EDITORIAL


by Jon Bell


In the first weeks prior to last Christmas, I had the opportunity to discuss ATARI computer sales with a local computer store owner. His business was booming. There was a mad rush for joysticks, games, educational software and computers. I watched a salesman make several pitches for both the 400 and the 800. His customers were usually young couples, shopping for their first home computer. Many of these couples wanted their children to learn how to use a computer and to help prepare them for the world of the 1990s, when it is estimated that one out of every four American households will have personal computers and computer literacy will be regarded as a job necessity. However, most of these couples did not have a lot of money to spend, and a 1982 Christmas package consisting of an ATARI 800, 810 disk drive and software cost, at that time, over a thousand dollars. Therefore, the couples were interested in a cheaper system, one that could expand as their children - and assets - grew. They looked at the 400. The salesman made his pitches for it. I heard this response:

"- but this can’t be expanded to more memory, can it?”

I shook my head in dismay as the salesman explained to several people that that belief was a common fallacy. I asked the store owner if this was a typical question. He told me that he had heard over a dozen people ask that same question in the past two weeks.

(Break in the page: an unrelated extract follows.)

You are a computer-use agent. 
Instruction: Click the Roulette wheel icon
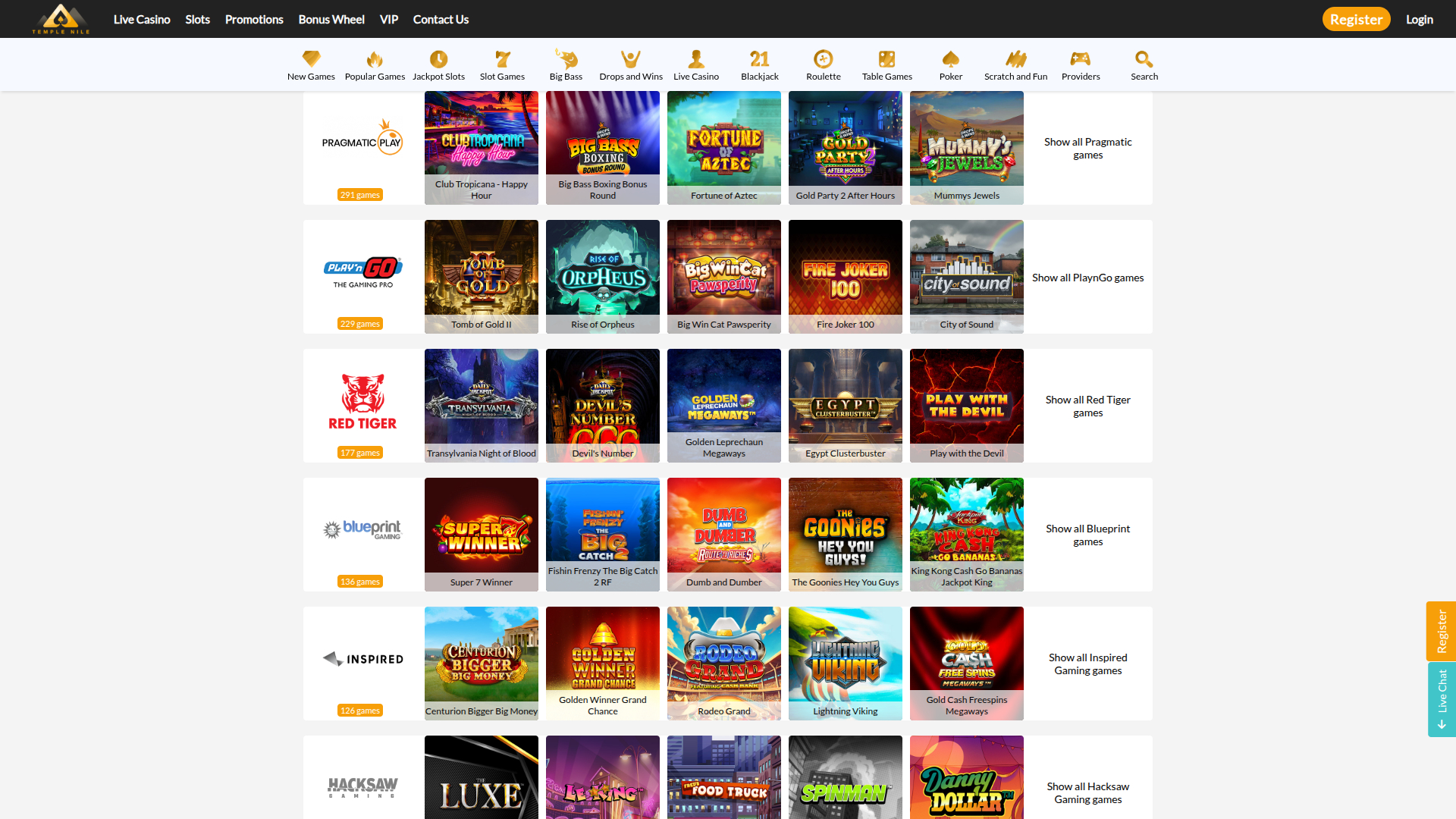point(823,59)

Nowhere in ATARI’s literature or advertising for the 400 does ATARI mention that the 16K 400 can be upgraded to 48K. Consequently, in comparison ads pitting the ATARI 400 against such other small home computers as the TI-99/4A, the VIC 20 or the Commodore 64, such a personal computer authority as Bill Cosby can get away with implying that the 400 is limited to only 16K. Whenever I see that ad, I get annoyed. Not at Bill Cosby, certainly, or even Texas Instruments, the makers of the commercial, but at ATARI for their neglect of third-party hardware and software. They are hurting themselves with their “ATARI is an island” attitude.

A company should work with its customers. By extension, people who manufacture goods used in conjunction with your company’s products are your customers too, and should be treated with respect. They are helping to promote your products. It is not wrong for others to make money off of your success if you do not have the ambition or the ability to “fill in the gaps” present in your products. The only way to stop these other companies would be to discontinue your own product - and if that isn’t killing the goose that laid the golden egg, I don’t know what is. I consider ATARI’s inexplicable “isolationism” to be quite harmful, and ultimately alienating to many people.